** TEXT EXCERPT **
━━━━━━━━━━━━━━━━
How to Fix Racial Inequities in the U.S. Health System

Three experts discuss why health care needs a paradigm shift — and how to get there

A health care worker gives a Covid test to a patient in the Covid-19 Unit at United Memorial Medical Center in Houston, Texas, July 2, 2020. Photo: Mark Felix/AFP/Getty Images

Covid-19 has illuminated the stark racial inequities that exist in the United States’ health care system. The risk of dying from the novel coronavirus is up to nine and eight times higher for young Black and Latinx Americans, respectively, compared to white Americans. Experts say this disparity is in large part explained by the fact that people of color are more likely to work in jobs deemed essential during the pandemic, often with minimal protections against the virus. Other factors at play are limited access to health care and higher rates of pre-existing conditions due to chronic stress and systemic racism, placing them at an increased risk for severe infection and death from the virus.

In June, three physicians and public health experts — Aletha Maybank, MD, MPH, chief health equity officer for the American Medical Association; Jonathan Metzl, MD, PhD, professor of sociology and psychiatry at Vanderbilt University; and Fernando De Maio, PhD, professor of sociology at DePaul University — penned a piece for the Journal of the American Medical Association about the inequities that exist in health care and how to resolve the injustices with an anti-racism lens. Elemental recently followed up with them to discuss how the country got here and how to begin fixing the problem.

The interview has been lightly edited for length and clarity.
━━━━━━━━━━━━━━━━
[Collected data entries]
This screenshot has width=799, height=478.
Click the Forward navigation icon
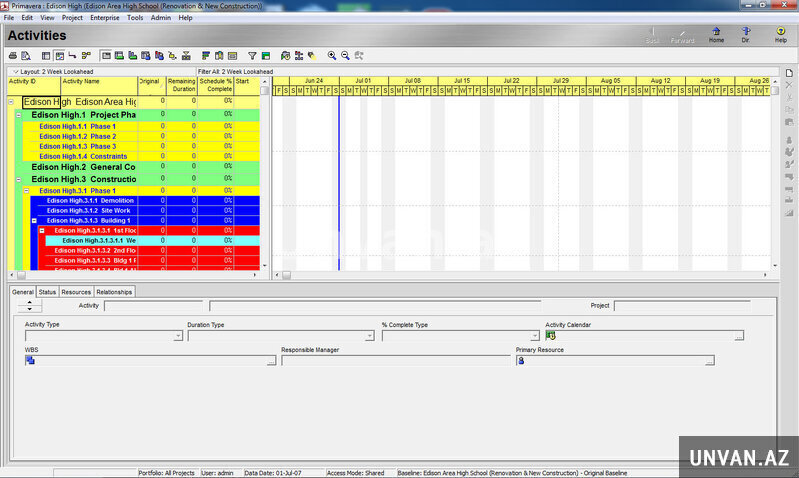point(682,35)
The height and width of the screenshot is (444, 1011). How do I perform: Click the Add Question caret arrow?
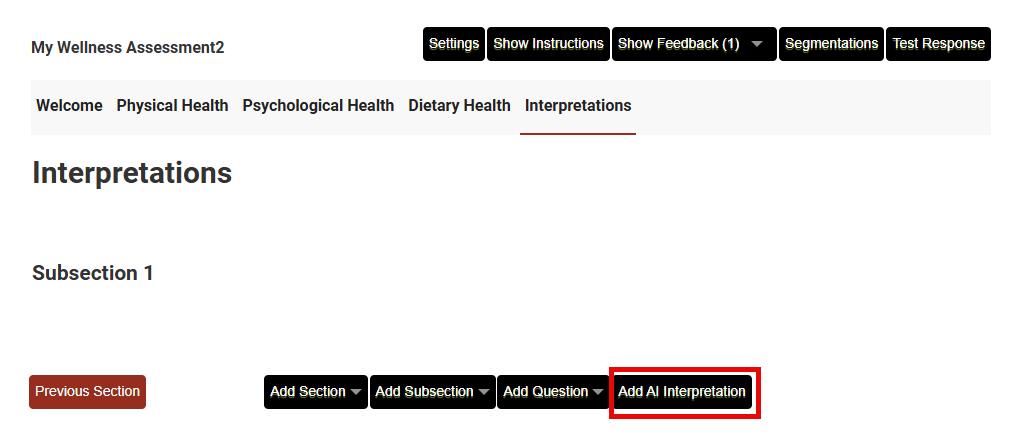pyautogui.click(x=598, y=392)
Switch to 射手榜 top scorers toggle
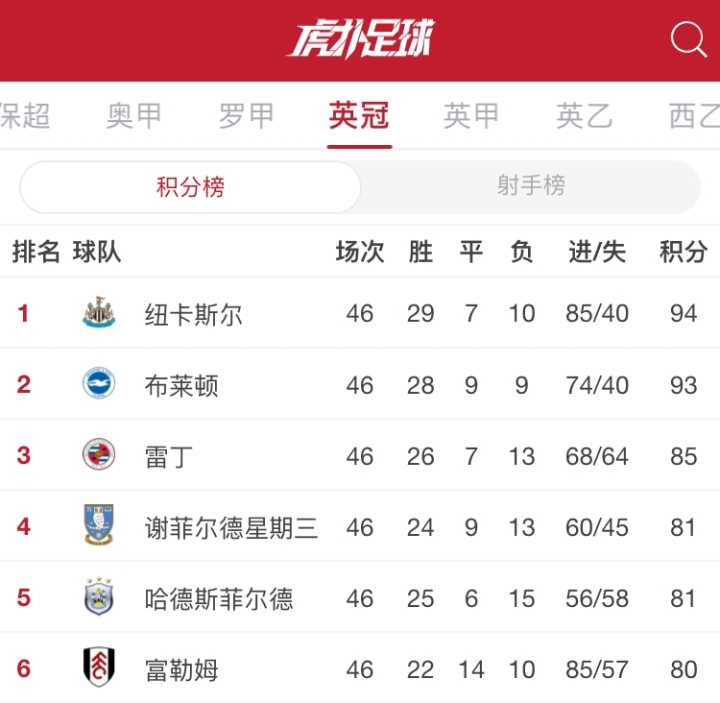This screenshot has width=720, height=703. coord(531,186)
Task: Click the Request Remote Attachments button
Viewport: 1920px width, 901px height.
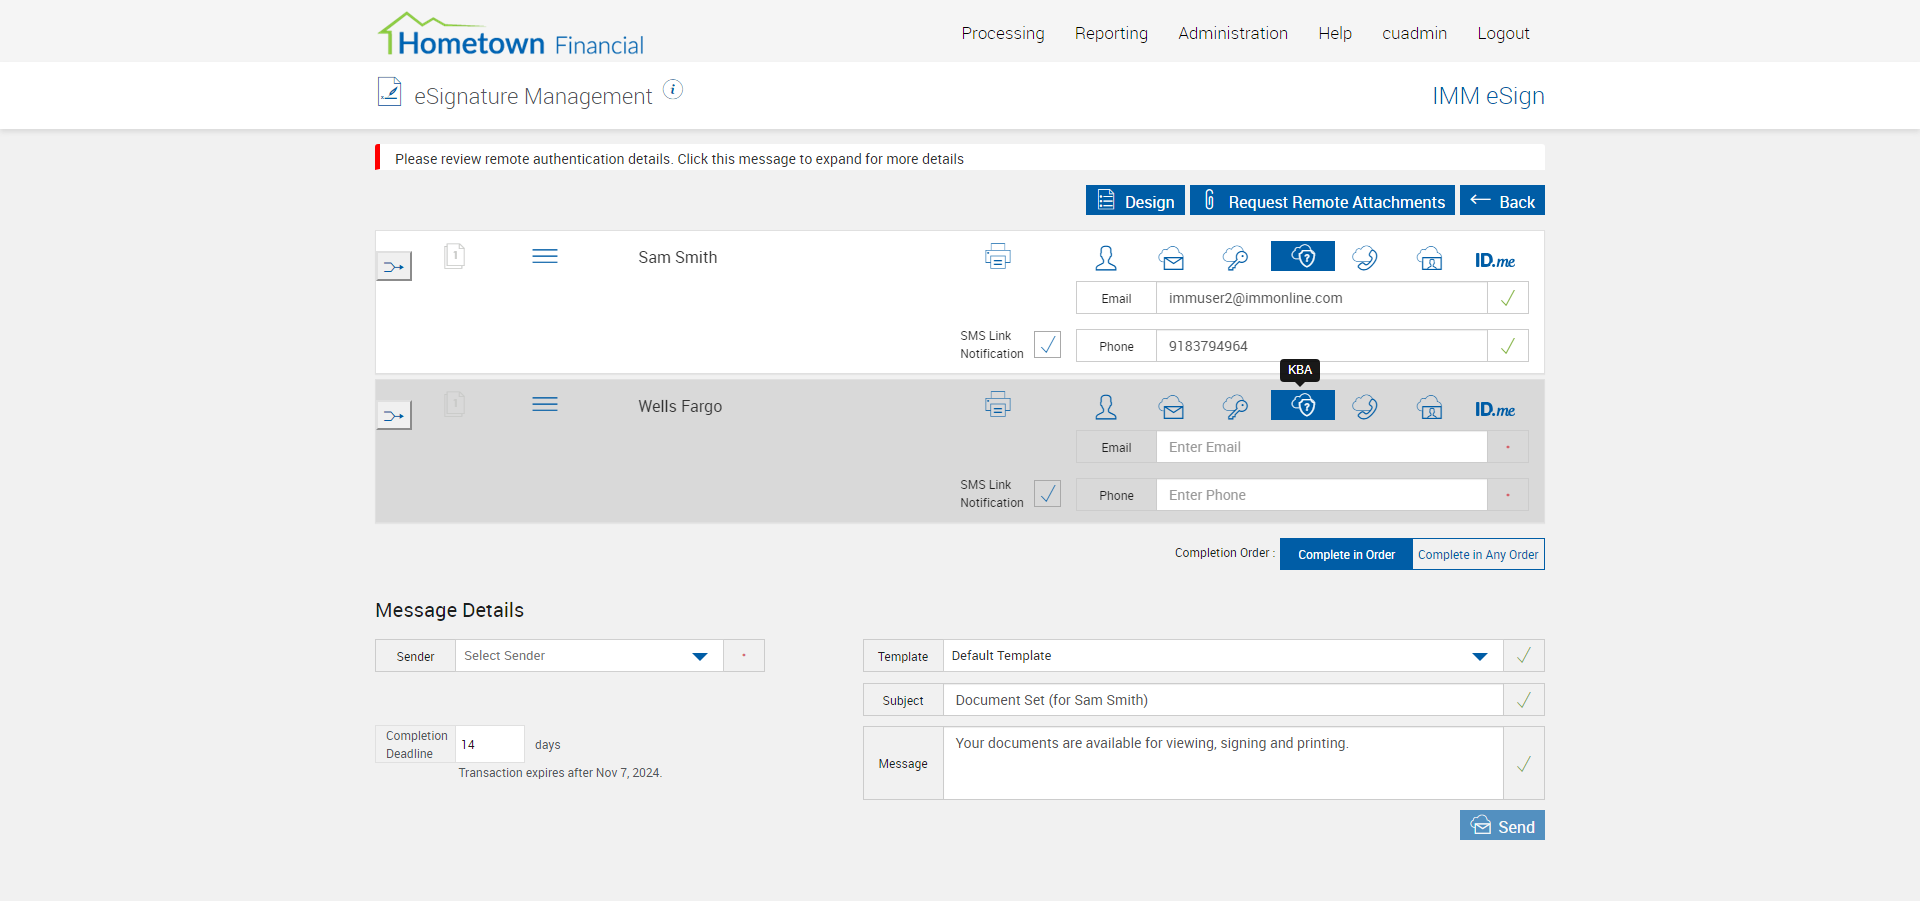Action: (x=1322, y=200)
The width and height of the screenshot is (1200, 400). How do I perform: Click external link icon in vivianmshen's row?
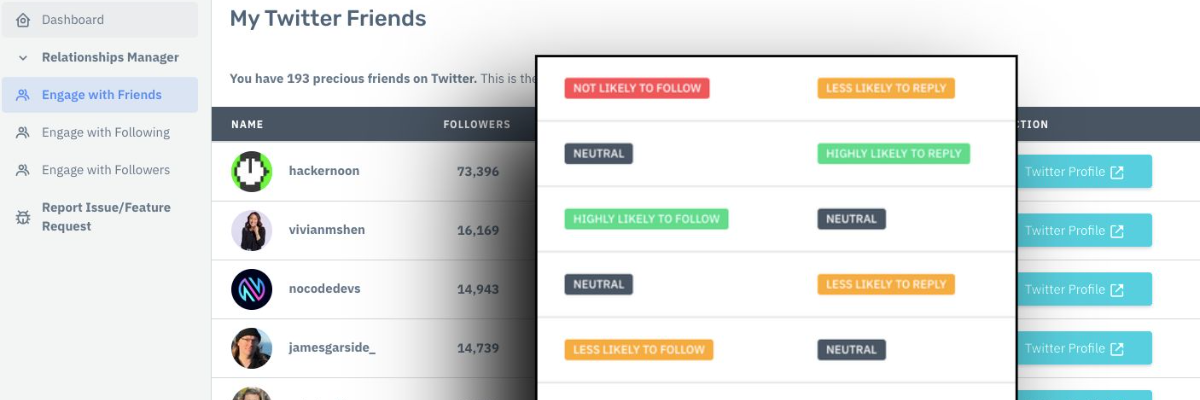[1117, 231]
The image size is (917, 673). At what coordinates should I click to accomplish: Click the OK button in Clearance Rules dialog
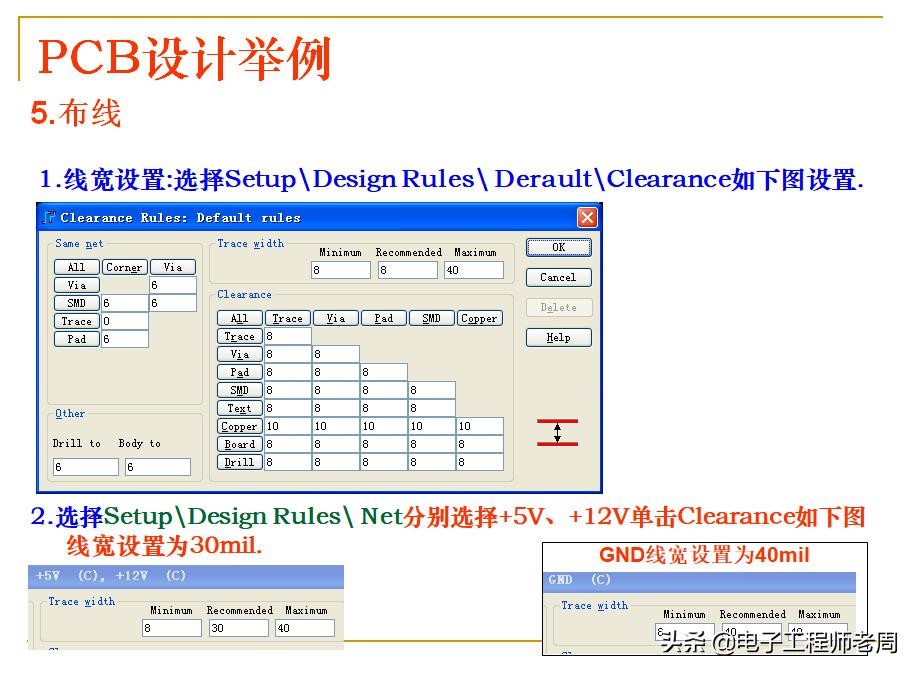point(558,247)
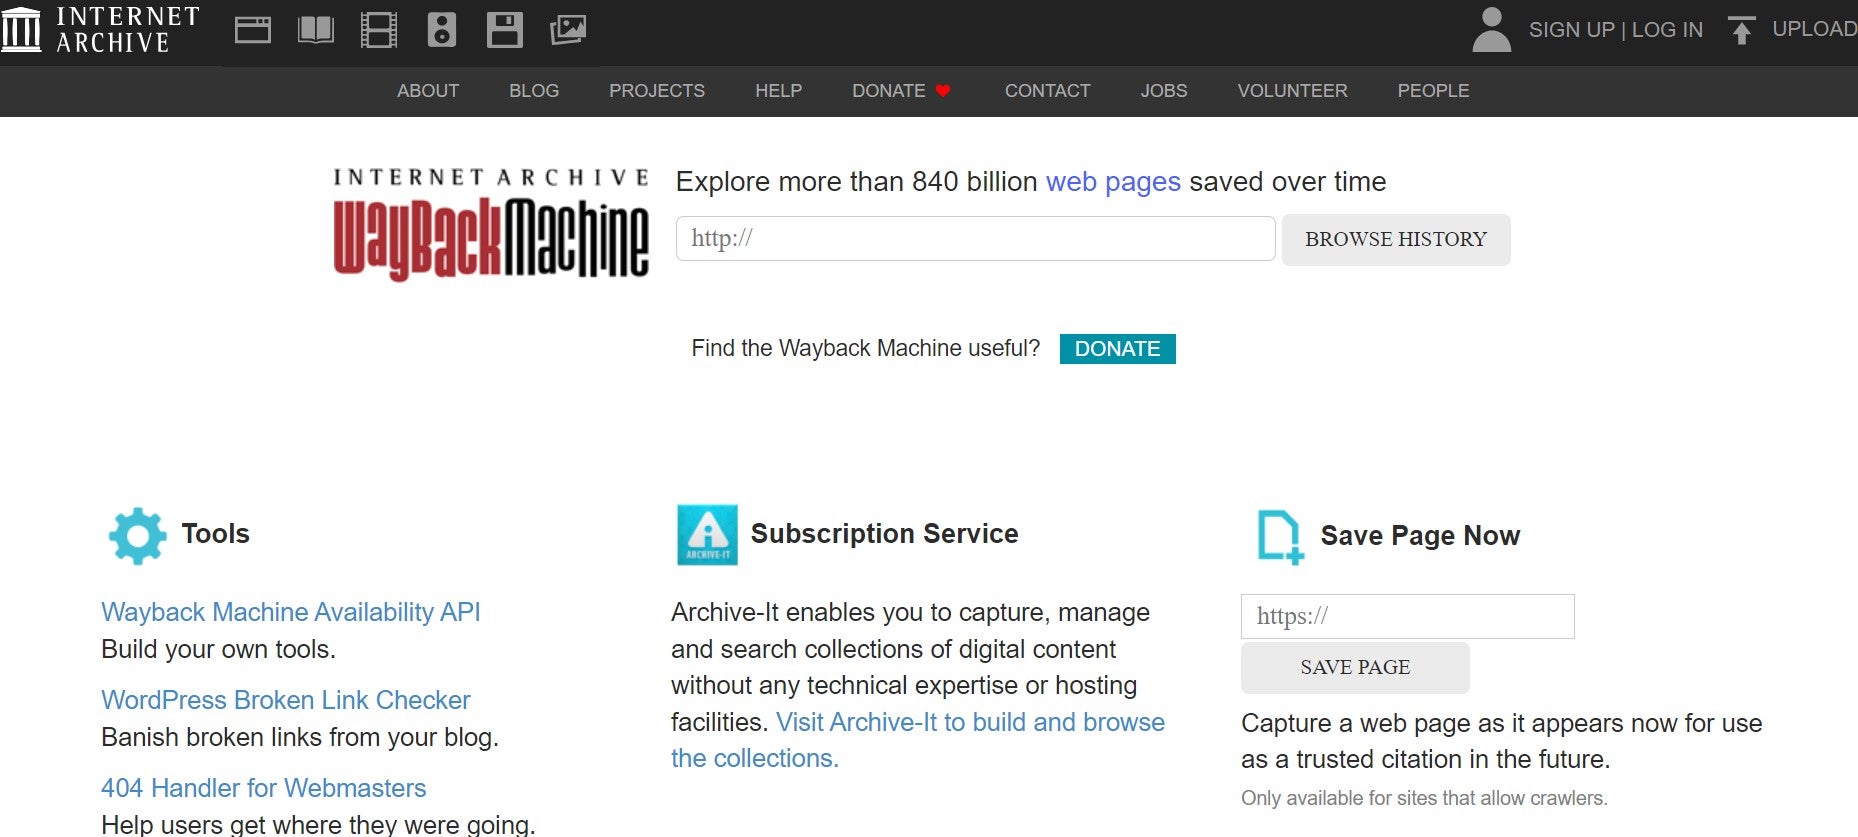The image size is (1858, 837).
Task: Click the user avatar icon
Action: [x=1491, y=30]
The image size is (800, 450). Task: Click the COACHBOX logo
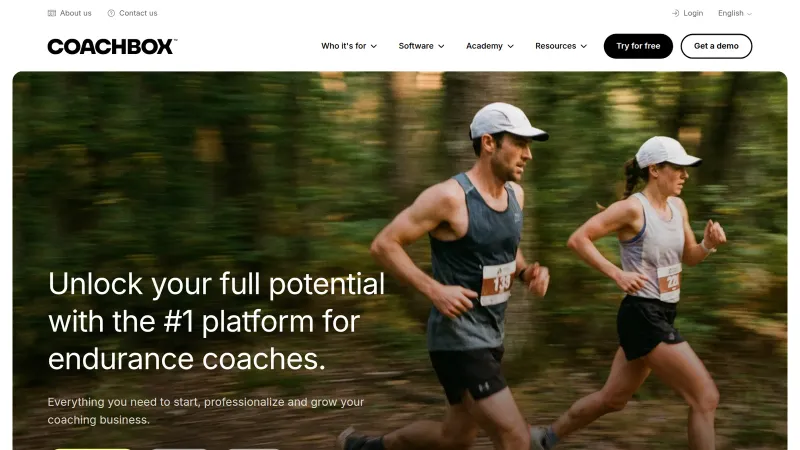[112, 46]
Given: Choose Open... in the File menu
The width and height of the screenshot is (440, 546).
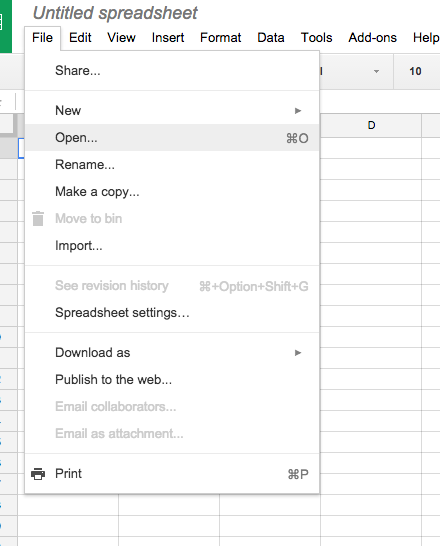Looking at the screenshot, I should (172, 138).
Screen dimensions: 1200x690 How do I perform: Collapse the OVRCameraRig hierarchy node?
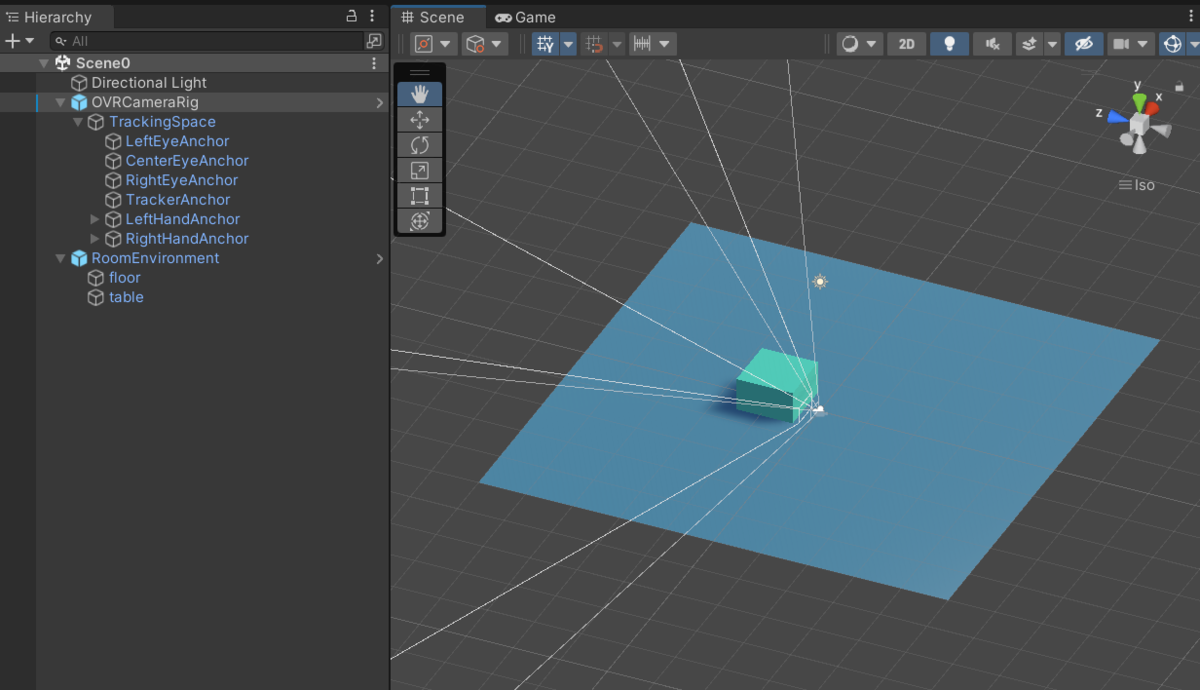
━━━━━━━━━━━━━━━━
** REQUIRED WORK **
[1] Write out the part of the article on racial inequities in U.S. health care starting with "In June, three" and going on through "length and clarity.".
[2] Pick up the article on racial inequities in U.S. health care after its final sentence and keep writing it.

** EXPECTED RESULTS **
[1]
In June, three physicians and public health experts — Aletha Maybank, MD, MPH, chief health equity officer for the American Medical Association; Jonathan Metzl, MD, PhD, professor of sociology and psychiatry at Vanderbilt University; and Fernando De Maio, PhD, professor of sociology at DePaul University — penned a piece for the Journal of the American Medical Association about the inequities that exist in health care and how to resolve the injustices with an anti-racism lens. Elemental recently followed up with them to discuss how the country got here and how to begin fixing the problem.

The interview has been lightly edited for length and clarity.

[2]
Elemental: I realize this is an entire field of history, and numerous books have been written on the subject, but, briefly, how did we get here? How did we get to these dramatic racial inequities that we’re seeing in the health care system?

Aletha Maybank: Because it’s a pandemic and the inequities exist in so many different places and so many different cities are affected at one time, it now has been made visible to people who haven’t been paying attention. But those who are in health equity have known this for generations. W.E.B. Du Bois wrote his book The Philadelphia Negro and pointed out that there are inequities that existed between ex-slaves and whites in the city of Philadelphia. But because of white supremacy, his work was made invisible over many, many years.

It wasn’t until the 1980s or so that there was this resurgence of interest, in part because the federal government conducted a study to look at the health of people across the country, and the study basically showed that Blacks had worse health than whites and were dying at earlier rates. This really started the national attention and resources for what they called the Office of Minority Health. And it’s from that recent point in time that we have seen more attention on the governmental level, especially in the public health space, and more action in the health care space and interest in these inequities and why they exist. But they have been ever present.

What’s become really important is that the narrative around why they exist is continually evolving, and it’s become more explicit. So initially in the 1980s, folks would talk about individual health behaviors, and it was the fault of people — they weren’t eating well, and they weren’t exercising, or they weren’t doing this or that. Then the narrative evolved to look at systems and policies to see how those were impacting people’s health. Then it evolved to talking about social determinants of health and these conditions related to transportation, housing, economics, wealth, all of those things that are very important to determining health. Now, the extended narrative is saying it’s not just these social conditions, but it’s those structures and it’s the policies and the laws rooted in economics through our historical lens of white supremacy and racism that actually produces these inequities.

What types of interventions have been initiated in the past to try to remedy these problems, and have they been successful? If not, why?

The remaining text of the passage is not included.